15 AUGUST 1998, Page 25

CITY AND SUBURBAN

In August's heat, prosperity's building-blocks are turning squishy at the edges

CHRISTOPHER FILDES

August is a sticky month in markets. The chief dealers are on holiday, bumping into each other in pleasant hotels on the shores of Lake Garda. Left to cope, their deputies wriggle and fret. Somewhere, something feels the heat and starts to melt. Six years ago it was sterling. Last year it was Asia. This year, shares? Those building- blocks of prosperity that to the eye of faith appeared so solid have suddenly turned squishy at the edges. A month ago, prices in New York and London were setting new records. Since then the Dow Jones index has come down by the thick end of 10 per cent, and the FT-SE index by more than that, as investors gave a sour reception to the Chan- cellor's commitment to a splurge of public spending. It is two months since the partners in Goldman Sachs bit on the bullet and resolved to sell their investment bank for $30 billion. I concluded that this was, to their minds, a once-for-all price. They may need to hurry up and take it. Three months earlier America's most revered investor, Warren Buffett, the sage of Omaha, made a move that seemed right out of character.
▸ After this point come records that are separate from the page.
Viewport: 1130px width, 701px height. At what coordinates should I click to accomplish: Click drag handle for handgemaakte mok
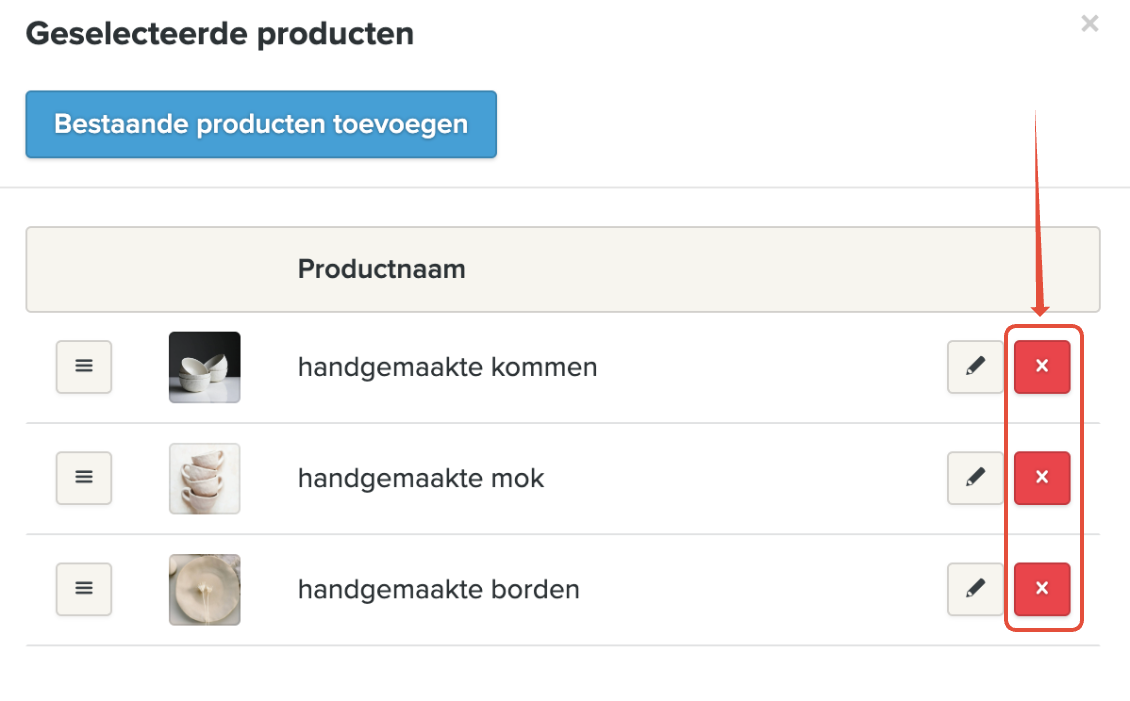click(x=84, y=478)
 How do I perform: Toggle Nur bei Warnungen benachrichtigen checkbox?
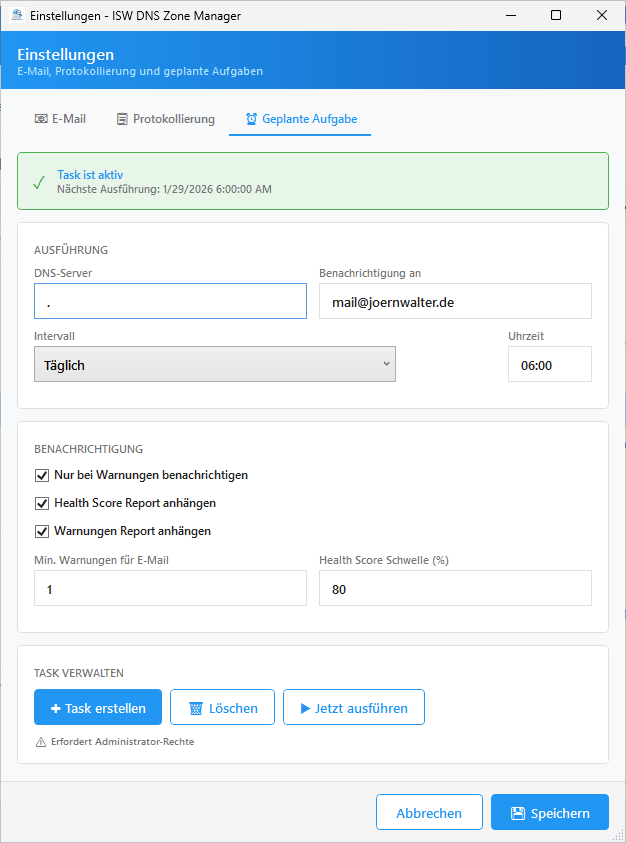tap(42, 475)
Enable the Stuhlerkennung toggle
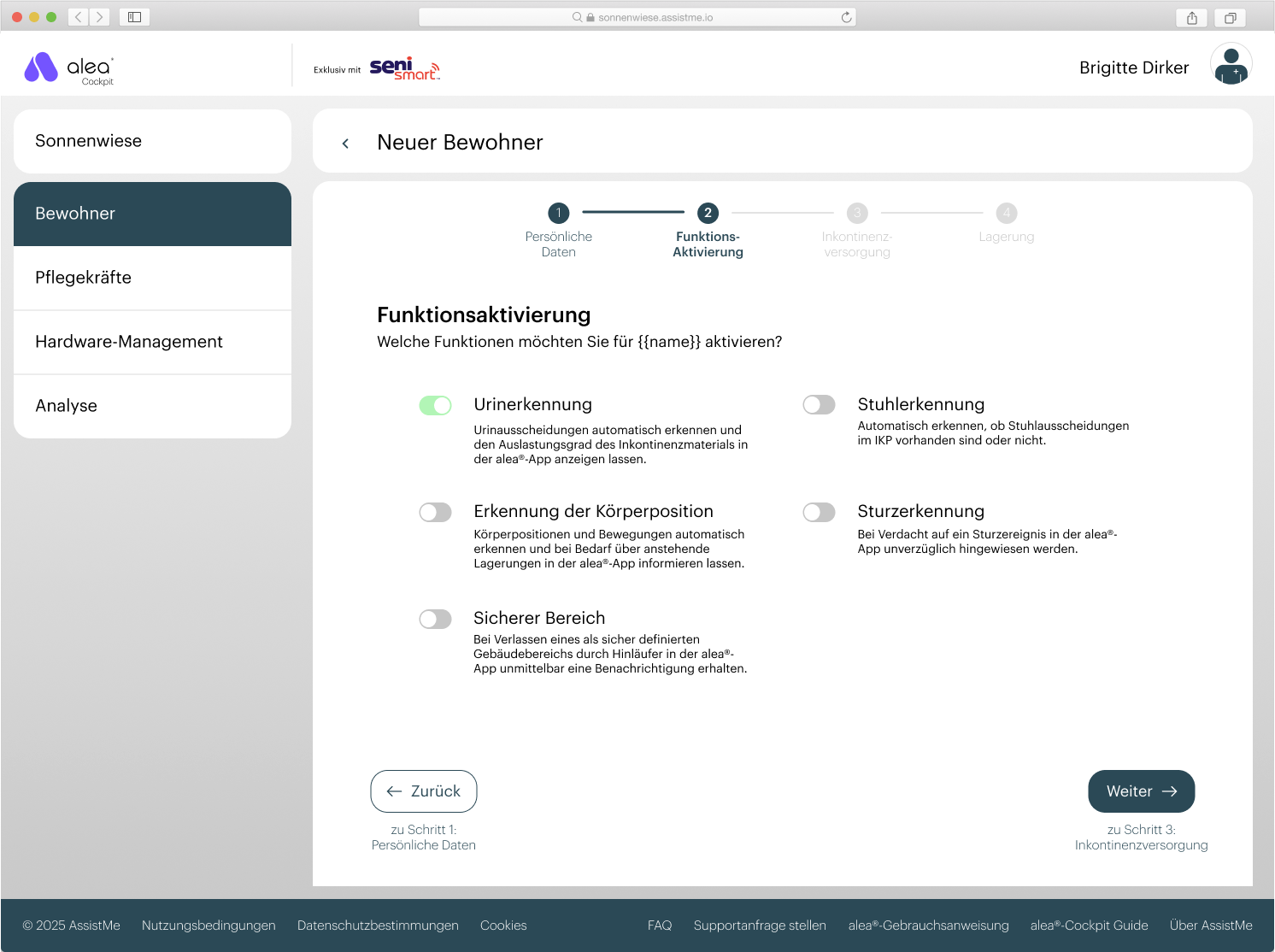1275x952 pixels. [819, 405]
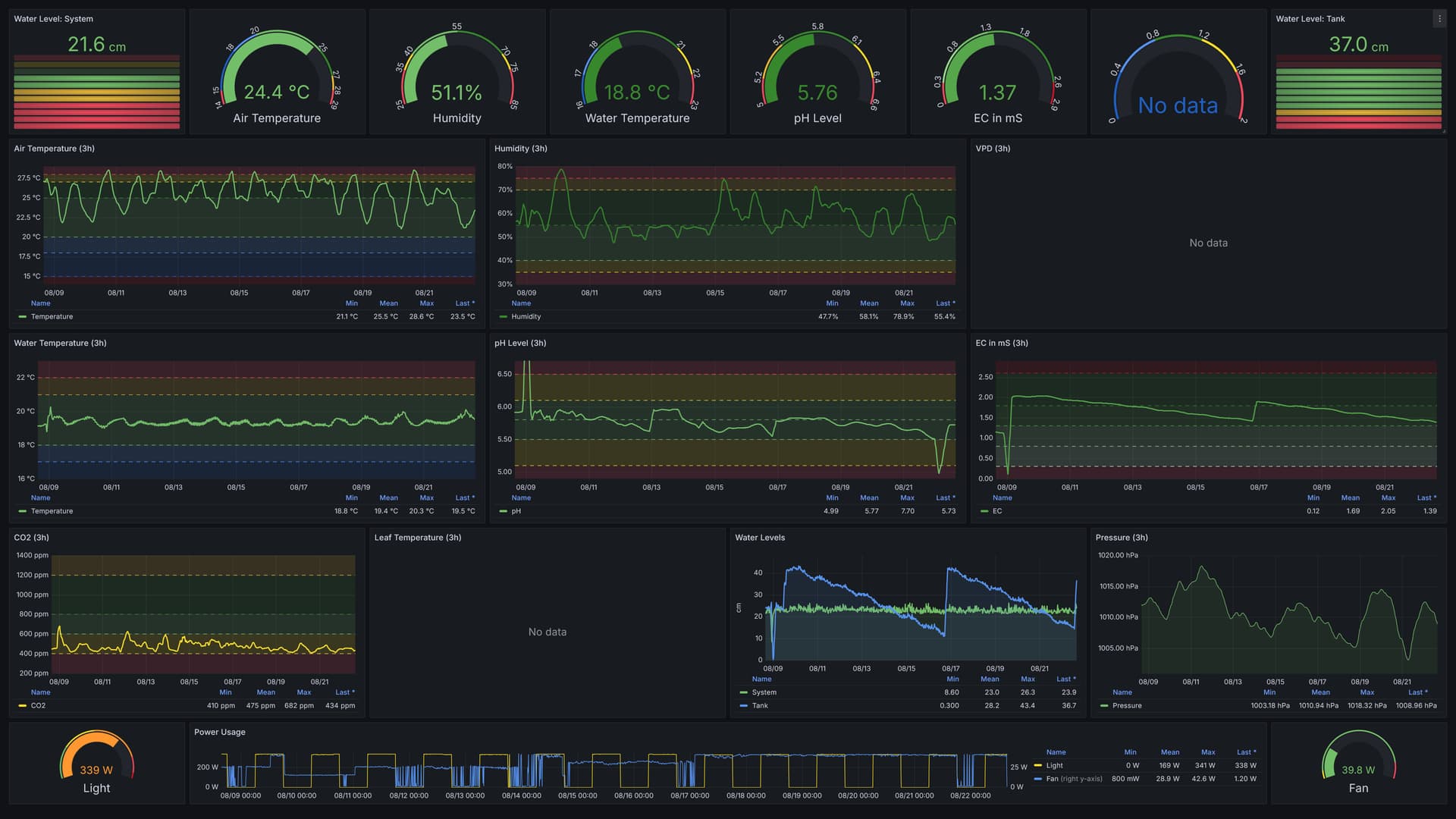
Task: Click the yellow Light series color marker
Action: [1037, 766]
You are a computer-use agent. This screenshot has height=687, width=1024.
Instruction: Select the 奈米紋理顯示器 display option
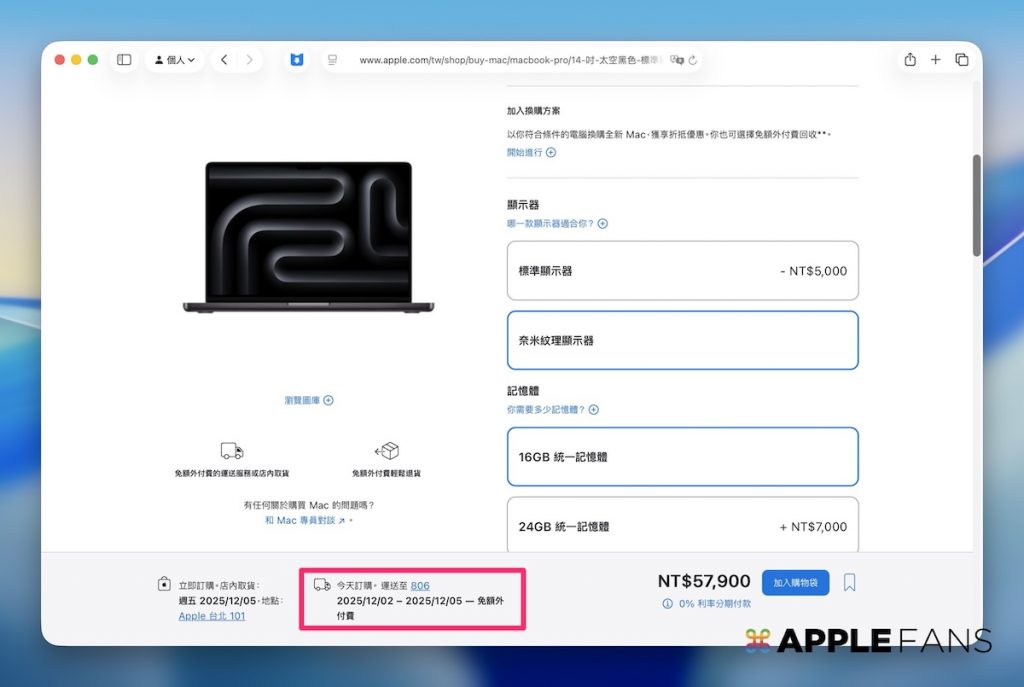point(682,340)
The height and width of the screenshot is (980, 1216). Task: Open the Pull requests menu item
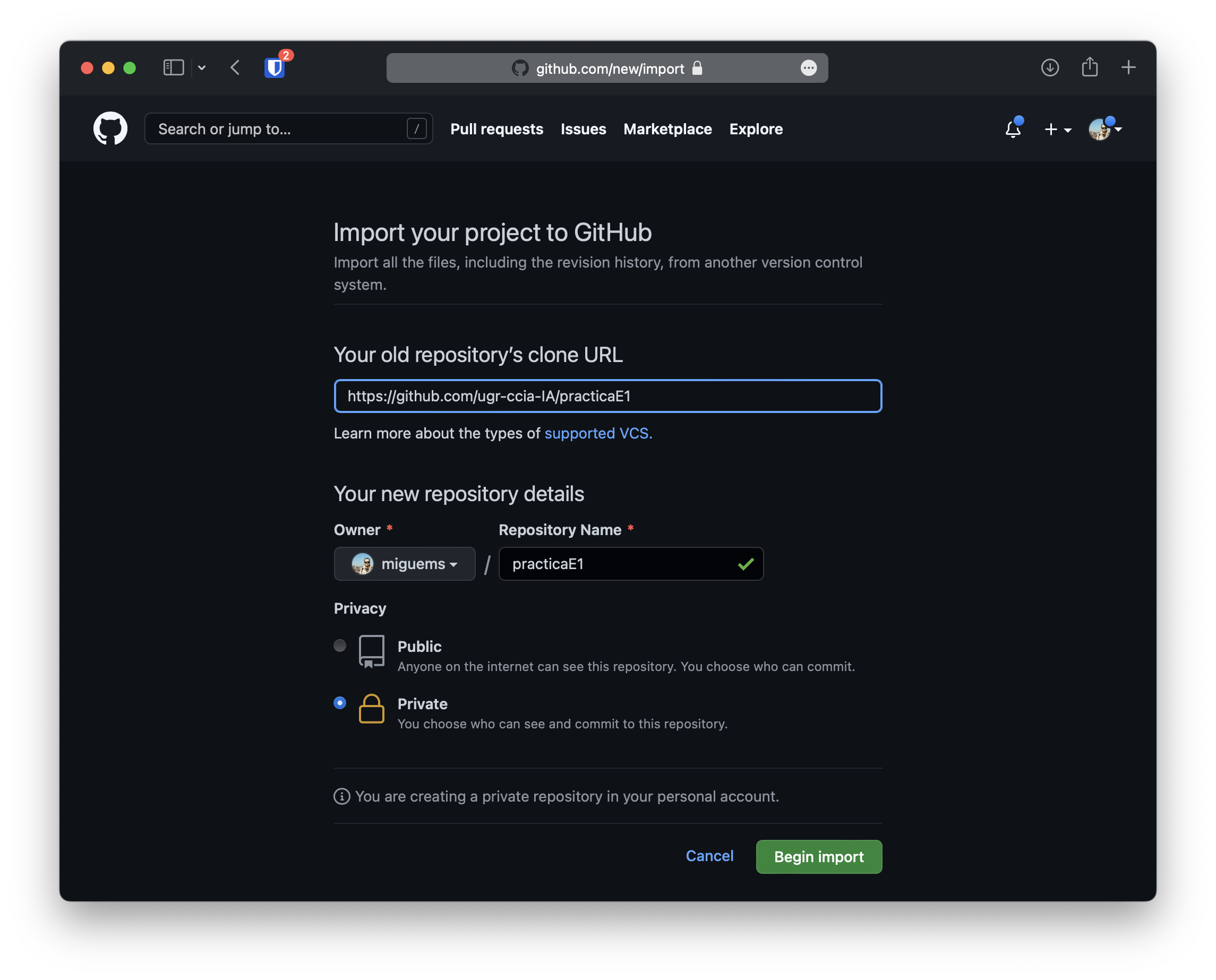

The shares of Berkshire Hathaway, his mas- ter company, have been prized and priced for their scarcity value. Suddenly he issues $22 billion worth of them and exchanges them for shares in an insurance company. What does that get him? The insurance company's own portfolio of investments. What's in there? Shares only account for one-fifth of it. So the rest is in bonds, or property, or even plain old cash. Does that look like a good swap for the sage? It has been looking better all this month.